Dan Napolitano ‘93, our chief diversity officer, has spoken with some of the artists responsible. The artists—members of the groups identified with the slurs—sought to express their frustrations of feeling unheard and/or unwelcome within a predominately white and heterosexual art community. Their intention was not to offend fellow students but rather to be heard and respected. They hoped that their art would lead to discussion and ultimately improvements for marginalized voices.
While the art has been removed, the need for recognition and respectful conversation must be recognized. We all share the responsibility to continue to improve the level of respect and inclusivity at our University.
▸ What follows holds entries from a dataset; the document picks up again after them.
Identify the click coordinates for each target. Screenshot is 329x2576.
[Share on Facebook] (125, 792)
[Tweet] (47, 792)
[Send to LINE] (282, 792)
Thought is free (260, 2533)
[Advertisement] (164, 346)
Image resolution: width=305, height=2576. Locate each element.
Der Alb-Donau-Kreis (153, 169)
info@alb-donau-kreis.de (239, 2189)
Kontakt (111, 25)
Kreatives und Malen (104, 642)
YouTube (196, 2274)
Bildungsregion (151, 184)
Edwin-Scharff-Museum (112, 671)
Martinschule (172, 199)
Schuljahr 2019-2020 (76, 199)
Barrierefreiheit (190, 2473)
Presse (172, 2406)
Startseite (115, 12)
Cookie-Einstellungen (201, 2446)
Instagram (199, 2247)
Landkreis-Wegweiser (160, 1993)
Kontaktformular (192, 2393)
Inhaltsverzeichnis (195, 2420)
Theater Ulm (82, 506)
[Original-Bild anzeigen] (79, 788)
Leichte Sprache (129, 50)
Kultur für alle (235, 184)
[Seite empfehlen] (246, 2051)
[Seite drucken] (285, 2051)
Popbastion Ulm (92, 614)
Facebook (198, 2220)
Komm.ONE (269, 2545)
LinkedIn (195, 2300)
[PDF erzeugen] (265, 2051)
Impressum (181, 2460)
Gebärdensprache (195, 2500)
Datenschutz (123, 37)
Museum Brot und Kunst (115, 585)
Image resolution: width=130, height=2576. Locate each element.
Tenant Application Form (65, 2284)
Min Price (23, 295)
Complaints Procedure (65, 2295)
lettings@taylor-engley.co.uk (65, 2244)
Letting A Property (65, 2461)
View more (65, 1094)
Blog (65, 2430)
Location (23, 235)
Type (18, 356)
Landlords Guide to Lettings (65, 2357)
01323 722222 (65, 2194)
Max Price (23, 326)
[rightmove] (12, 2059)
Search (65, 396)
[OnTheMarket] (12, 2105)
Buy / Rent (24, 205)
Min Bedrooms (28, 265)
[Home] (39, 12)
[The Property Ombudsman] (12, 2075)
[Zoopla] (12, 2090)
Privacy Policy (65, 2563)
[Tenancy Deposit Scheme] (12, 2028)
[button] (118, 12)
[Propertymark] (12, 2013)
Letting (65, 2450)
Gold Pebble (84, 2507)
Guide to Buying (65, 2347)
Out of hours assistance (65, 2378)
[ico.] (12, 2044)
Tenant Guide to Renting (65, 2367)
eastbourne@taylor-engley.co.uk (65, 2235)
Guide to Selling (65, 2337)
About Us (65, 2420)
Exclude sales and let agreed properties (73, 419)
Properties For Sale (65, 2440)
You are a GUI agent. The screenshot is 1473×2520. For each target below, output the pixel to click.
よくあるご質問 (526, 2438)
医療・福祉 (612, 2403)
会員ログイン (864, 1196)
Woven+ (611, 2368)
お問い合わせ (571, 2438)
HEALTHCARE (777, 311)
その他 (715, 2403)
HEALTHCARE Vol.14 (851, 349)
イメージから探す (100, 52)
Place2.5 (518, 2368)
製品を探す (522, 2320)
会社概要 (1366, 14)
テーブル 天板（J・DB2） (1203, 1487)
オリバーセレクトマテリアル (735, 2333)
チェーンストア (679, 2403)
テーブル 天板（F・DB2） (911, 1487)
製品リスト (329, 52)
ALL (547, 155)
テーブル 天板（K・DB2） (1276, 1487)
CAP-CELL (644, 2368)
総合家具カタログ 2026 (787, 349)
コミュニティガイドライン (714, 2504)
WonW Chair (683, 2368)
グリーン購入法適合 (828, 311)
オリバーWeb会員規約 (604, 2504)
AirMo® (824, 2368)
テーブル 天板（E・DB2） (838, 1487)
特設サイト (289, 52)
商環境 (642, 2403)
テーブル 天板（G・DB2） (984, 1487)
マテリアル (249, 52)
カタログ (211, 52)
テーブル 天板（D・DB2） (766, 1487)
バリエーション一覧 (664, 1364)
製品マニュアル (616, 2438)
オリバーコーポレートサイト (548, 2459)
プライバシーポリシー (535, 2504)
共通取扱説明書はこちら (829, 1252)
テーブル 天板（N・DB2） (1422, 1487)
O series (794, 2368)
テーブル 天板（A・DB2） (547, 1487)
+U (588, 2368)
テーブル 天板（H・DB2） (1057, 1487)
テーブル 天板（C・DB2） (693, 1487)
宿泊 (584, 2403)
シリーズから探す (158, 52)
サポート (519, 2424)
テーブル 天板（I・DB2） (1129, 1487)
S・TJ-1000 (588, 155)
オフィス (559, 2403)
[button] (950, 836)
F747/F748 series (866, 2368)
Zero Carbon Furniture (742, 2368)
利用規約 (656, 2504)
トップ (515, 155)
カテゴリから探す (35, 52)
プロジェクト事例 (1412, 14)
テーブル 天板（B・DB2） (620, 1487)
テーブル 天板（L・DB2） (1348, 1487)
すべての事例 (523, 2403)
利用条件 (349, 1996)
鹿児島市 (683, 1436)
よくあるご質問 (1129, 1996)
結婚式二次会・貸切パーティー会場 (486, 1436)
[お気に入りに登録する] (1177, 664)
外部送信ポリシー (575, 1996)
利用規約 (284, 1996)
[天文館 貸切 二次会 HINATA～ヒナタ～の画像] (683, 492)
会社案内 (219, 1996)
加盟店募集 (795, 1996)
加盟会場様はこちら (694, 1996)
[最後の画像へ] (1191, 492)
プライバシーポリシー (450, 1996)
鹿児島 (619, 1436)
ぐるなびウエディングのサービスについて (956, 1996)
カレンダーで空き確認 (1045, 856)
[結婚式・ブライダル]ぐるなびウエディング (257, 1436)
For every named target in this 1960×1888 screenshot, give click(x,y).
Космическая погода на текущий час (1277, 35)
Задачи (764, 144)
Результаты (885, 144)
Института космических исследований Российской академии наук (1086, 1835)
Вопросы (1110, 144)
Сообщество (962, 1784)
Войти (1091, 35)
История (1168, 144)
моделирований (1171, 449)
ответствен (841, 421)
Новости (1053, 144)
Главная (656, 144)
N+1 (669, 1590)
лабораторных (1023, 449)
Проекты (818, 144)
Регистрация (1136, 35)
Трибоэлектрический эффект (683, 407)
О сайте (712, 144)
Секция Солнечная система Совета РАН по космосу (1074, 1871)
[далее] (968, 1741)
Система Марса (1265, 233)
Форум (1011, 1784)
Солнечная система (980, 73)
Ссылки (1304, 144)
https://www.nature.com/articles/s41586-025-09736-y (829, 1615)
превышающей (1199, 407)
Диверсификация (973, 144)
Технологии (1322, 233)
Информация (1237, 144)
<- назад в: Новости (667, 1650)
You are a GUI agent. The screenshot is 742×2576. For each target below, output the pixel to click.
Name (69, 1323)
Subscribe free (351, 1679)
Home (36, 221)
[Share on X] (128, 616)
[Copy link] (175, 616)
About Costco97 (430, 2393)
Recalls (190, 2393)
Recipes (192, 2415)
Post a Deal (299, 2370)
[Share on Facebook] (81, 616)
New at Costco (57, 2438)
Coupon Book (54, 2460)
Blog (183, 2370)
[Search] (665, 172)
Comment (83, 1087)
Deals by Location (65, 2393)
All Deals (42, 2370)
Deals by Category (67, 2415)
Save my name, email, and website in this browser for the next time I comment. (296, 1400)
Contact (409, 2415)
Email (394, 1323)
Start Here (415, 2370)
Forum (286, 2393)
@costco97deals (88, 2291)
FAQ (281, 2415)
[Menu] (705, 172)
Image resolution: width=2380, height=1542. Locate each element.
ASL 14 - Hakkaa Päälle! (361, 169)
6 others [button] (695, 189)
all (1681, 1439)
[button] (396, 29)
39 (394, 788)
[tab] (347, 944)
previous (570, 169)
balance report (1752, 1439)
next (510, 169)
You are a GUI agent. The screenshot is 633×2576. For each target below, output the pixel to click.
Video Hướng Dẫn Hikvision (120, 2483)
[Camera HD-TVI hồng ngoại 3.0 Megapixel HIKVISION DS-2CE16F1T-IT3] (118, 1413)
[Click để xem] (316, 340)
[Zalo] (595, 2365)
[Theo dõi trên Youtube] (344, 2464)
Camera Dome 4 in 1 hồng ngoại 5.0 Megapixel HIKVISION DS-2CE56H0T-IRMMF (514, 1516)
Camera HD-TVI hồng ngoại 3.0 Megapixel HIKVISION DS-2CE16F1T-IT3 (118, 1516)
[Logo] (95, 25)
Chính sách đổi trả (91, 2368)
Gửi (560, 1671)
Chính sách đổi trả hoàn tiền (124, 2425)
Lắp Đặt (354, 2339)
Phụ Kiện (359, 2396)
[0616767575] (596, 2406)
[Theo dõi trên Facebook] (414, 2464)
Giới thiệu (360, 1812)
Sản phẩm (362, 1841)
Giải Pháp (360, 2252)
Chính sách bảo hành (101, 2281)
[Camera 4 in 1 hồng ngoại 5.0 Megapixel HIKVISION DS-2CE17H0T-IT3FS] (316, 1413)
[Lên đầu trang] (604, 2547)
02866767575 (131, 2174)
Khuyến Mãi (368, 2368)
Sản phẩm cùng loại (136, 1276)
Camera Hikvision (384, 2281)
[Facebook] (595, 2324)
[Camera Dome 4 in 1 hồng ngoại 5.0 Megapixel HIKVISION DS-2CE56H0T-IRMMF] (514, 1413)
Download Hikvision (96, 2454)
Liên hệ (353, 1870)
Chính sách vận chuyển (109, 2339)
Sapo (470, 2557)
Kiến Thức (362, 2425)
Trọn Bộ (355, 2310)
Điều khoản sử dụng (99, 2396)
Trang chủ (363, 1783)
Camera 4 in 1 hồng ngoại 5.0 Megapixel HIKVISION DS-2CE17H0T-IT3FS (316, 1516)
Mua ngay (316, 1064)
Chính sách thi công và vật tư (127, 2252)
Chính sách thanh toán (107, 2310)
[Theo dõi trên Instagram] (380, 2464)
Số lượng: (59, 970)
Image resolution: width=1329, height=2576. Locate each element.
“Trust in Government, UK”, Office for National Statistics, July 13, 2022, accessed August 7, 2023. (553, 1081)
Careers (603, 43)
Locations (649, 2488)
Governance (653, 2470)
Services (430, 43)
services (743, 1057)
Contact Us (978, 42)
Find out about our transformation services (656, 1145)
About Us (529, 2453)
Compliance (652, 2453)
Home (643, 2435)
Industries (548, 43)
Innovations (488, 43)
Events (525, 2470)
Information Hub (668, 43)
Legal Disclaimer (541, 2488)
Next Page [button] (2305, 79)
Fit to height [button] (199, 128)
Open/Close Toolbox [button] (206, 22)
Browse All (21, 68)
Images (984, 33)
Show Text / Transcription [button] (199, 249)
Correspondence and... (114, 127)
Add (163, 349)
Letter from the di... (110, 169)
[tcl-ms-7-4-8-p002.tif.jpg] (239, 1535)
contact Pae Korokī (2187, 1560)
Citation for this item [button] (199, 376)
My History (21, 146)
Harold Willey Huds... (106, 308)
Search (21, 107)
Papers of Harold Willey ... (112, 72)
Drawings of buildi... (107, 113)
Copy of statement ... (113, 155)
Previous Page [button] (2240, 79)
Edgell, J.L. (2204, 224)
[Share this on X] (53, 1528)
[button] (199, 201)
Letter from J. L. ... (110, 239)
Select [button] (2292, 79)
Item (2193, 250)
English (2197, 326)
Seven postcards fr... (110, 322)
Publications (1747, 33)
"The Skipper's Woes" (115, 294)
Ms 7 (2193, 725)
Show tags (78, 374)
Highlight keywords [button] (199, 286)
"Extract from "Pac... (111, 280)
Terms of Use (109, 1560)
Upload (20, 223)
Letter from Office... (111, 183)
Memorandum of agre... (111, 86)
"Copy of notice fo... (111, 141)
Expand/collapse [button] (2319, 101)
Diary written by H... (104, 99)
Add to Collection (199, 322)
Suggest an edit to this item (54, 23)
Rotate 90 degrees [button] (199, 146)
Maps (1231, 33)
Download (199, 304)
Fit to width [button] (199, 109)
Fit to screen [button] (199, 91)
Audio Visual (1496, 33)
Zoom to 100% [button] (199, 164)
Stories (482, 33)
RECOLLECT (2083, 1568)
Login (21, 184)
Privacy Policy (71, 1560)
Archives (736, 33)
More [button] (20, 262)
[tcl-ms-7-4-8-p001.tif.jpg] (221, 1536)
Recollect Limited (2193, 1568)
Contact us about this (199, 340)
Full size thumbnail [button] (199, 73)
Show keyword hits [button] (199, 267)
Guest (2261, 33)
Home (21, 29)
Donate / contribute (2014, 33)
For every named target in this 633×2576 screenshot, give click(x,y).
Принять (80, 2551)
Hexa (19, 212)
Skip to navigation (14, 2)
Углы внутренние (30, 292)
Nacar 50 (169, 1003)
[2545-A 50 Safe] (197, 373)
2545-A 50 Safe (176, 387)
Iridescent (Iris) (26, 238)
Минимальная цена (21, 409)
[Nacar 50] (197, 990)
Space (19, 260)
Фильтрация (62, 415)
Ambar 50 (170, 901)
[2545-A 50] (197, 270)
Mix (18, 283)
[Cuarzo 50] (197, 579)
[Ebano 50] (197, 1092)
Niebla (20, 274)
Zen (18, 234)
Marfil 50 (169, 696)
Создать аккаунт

Over the last three days, the University has initiated dialogue on the issue, seeking input from the artists and fellow art students, as well as the broader University community. The President’s Committee on Diversity held an open forum yesterday afternoon in Nevins Theater, Powell Campus Center. The matter was discussed yesterday evening at a meeting of our Black Caucus, where members discussed formulating an action plan and ways to assist students in need; at an art community forum this morning; and at another open forum this afternoon. The discussions brought forth important issues facing not just the art community but also our University as a whole, some of which we may already have been striving to address, and some to which we need to direct greater attention.
For example, in recent years, we have taken important steps to foster greater inclusivity on our campus. In June, 2018, Dr. Brian Saltsman was appointed Alfred University’s first-ever director of student diversity and inclusion. That fall, we introduced Common Ground, an extended orientation program for all new undergraduate students on our main campus. Common Ground has two central objectives: to help our students better understand the different backgrounds, perspectives, and aspirations that they bring to our campus; and to arrive at a set of common values students are willing to commit to living by as citizens of our University community. This year, Common Ground became a required course for all new undergraduate students on our main campus.
The unauthorized art display illustrates that our goal of providing an environment for learning that is accepting of all students, regardless of race, ethnicity, gender, and sexual orientation is far from accomplished. With that in mind, our University—taking into account comments and suggestions made by students, staff, and faculty at this week’s meetings—will take the following steps:
· Continue our commitment to identifying and hiring a more diverse faculty and staff;
· Create a senior-level diversity officer position, and launch a search to identify and hire the best candidate;
· Create a more inclusive and welcoming environment in our classrooms and residence halls by promoting greater inclusivity and student engagement through the Student Senate, Student Activities Board, and our Institute for Cultural Unity, as well as by enhancing the opportunity our students have to discuss issues and concerns with faculty and staff privately;
· Increase opportunities for staff and faculty education and development focusing on inclusiveness, acceptance, and student engagement; and recognition of student disengagement indicators and necessary responses and referrals; and
· Review our Common Ground course, with a focus on enhancing its curriculum, facilitation, and impact.
We look forward to ongoing dialogue, input, and concrete actions on these important matters. While the mountain we are climbing, in terms of promoting inclusivity at our University, has no top, we remain intent on making the ascent.